What you have to do =
Retype the lines below exactly, from the one that contains "Task: Open the DEMO3-CLI agent link" through the last, and leave every picture out.

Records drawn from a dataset

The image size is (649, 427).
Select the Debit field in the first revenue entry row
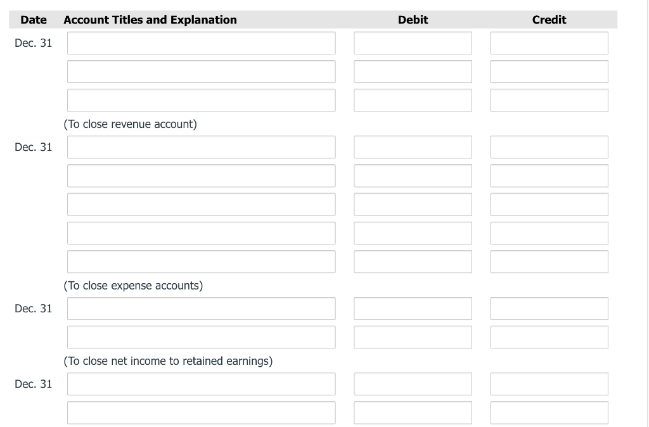click(413, 42)
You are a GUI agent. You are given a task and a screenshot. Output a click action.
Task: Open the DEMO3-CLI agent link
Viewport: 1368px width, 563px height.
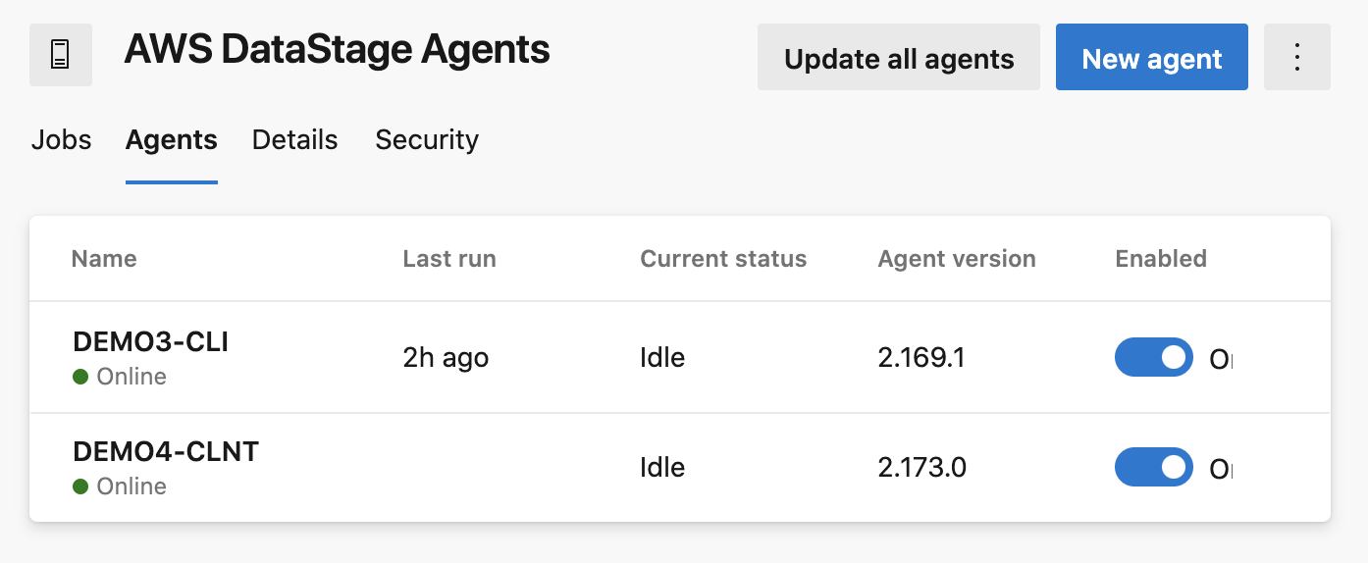click(150, 342)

Response below =
Task: Open the DEMO3-CLI agent link
Viewport: 1368px width, 563px height.
click(150, 342)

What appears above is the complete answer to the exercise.